▶ DATA TO PROCESS:
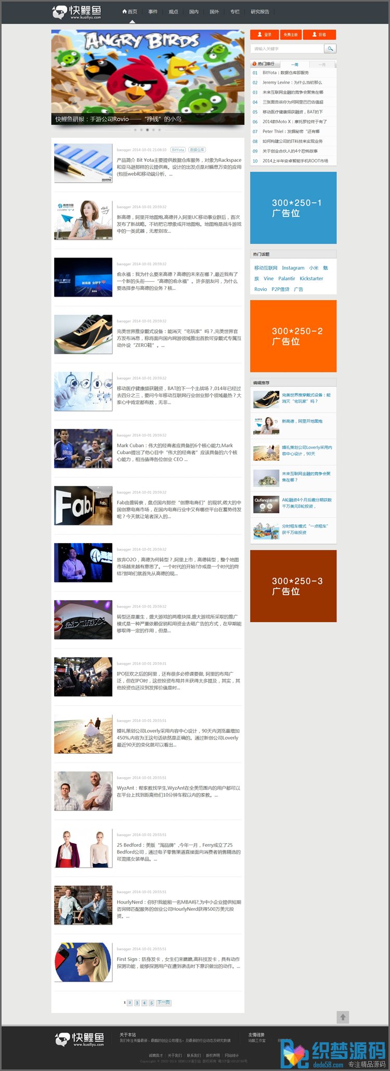Click the search magnifier icon button
Screen dimensions: 390x1071
tap(330, 48)

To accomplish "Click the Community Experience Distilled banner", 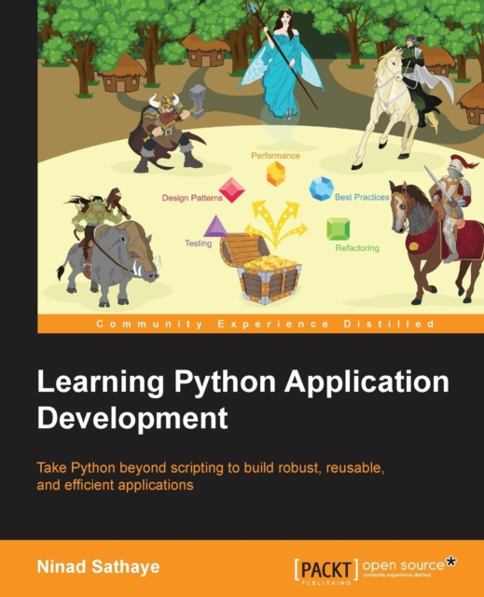I will point(260,324).
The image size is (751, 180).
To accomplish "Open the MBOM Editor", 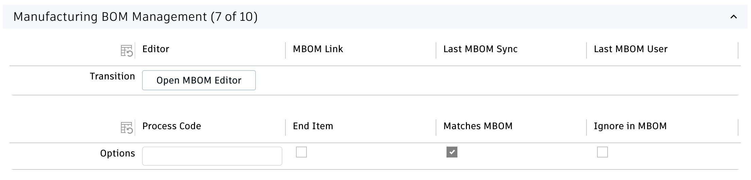I will coord(199,80).
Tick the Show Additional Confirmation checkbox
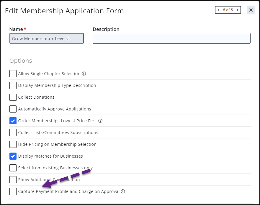 13,180
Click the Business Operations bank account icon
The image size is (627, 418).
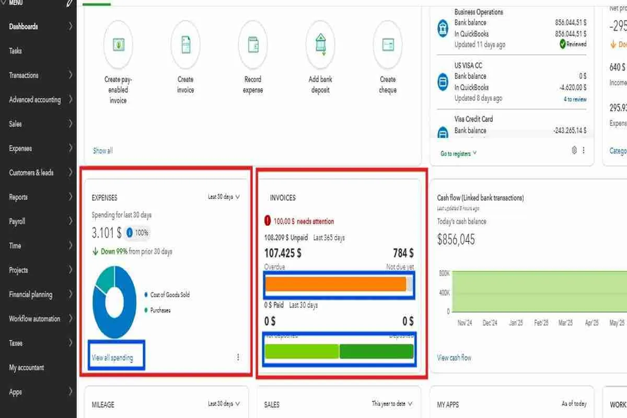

▶ PROBLEM: The answer should consist only of the lines from the line with "Tick the Show" through the last line of the data, repeated exactly; pictures stay out.

▶ SOLVED PROBLEM:
Tick the Show Additional Confirmation checkbox
 13,180
Click the Business Operations bank account icon
The image size is (627, 418).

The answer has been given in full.